START Source document

But you may have noticed that our $13M_{Jupiter}$ BH is already above 1% of Sun's mass (which Anders proposed as the point where we're getting close to explosion). So even for this already explosive BH that doesn't need to grow, if it was growing through movement, that would still be extremely slow. If we instead used a Jupyter mass BH, it would need to feed for about 150 mln years before it gets explosive.
Some things that may boost the eating rate:
Some other things I ignored:
To kill a star, you'd need to throw in a BH that's already huge (which is possible but really expensive). Smaller BHs will just result in star poisoning, shortening its lifetime, although it's not clear by how much. And the hosts may try to scoop that BH out (which would be the ultimate game of curling).
If the BH heats up the star a lot without destabilizing it, there could be cases where you want to do it intentionally to your own star, to "overclock" it. Later you can also scoop out that BH to go back to normal.

END Source document

> Activity
Copy the stretch of the black hole passage from "But you may" through "game of curling)." word for word.

START Material provided

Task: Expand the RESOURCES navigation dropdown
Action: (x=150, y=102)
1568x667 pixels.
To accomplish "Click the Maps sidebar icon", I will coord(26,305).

END Material provided
START Material provided

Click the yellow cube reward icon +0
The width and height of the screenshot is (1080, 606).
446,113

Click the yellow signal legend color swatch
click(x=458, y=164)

END Material provided
START Material provided

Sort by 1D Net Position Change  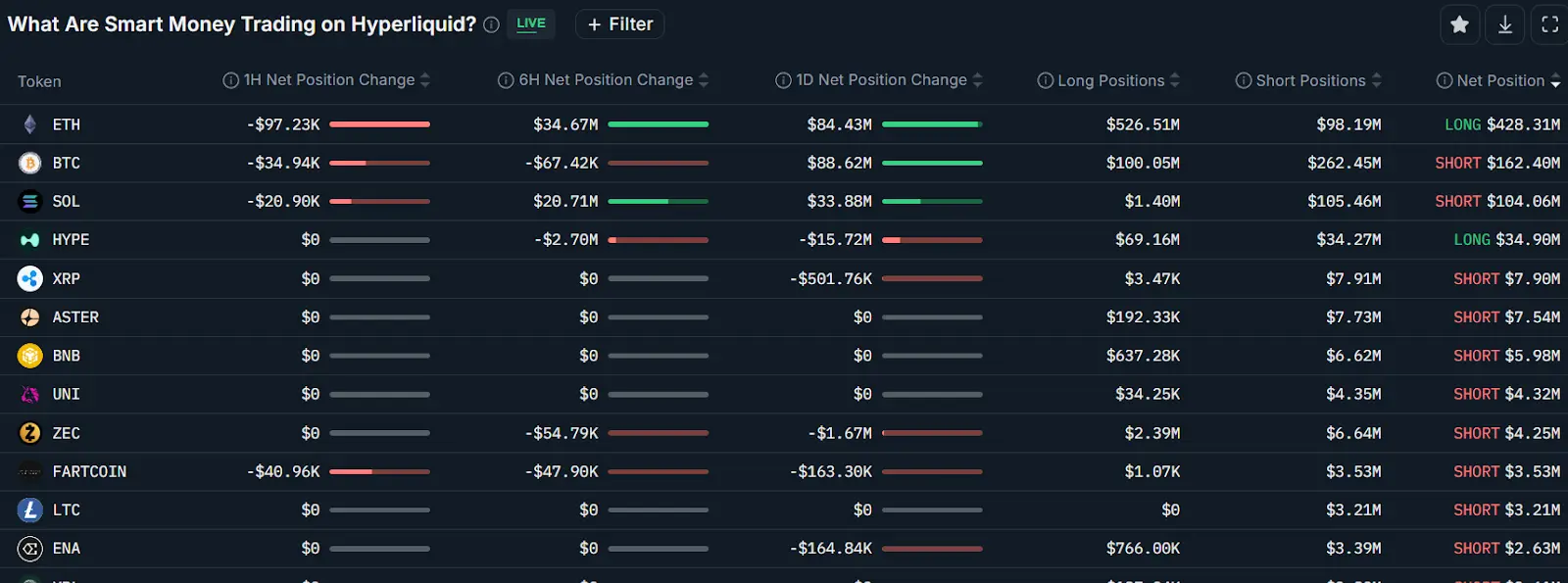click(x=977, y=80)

END Material provided

> Expected output
But you may have noticed that our $13M_{Jupiter}$ BH is already above 1% of Sun's mass (which Anders proposed as the point where we're getting close to explosion). So even for this already explosive BH that doesn't need to grow, if it was growing through movement, that would still be extremely slow. If we instead used a Jupyter mass BH, it would need to feed for about 150 mln years before it gets explosive.
Some things that may boost the eating rate:
Some other things I ignored:
To kill a star, you'd need to throw in a BH that's already huge (which is possible but really expensive). Smaller BHs will just result in star poisoning, shortening its lifetime, although it's not clear by how much. And the hosts may try to scoop that BH out (which would be the ultimate game of curling).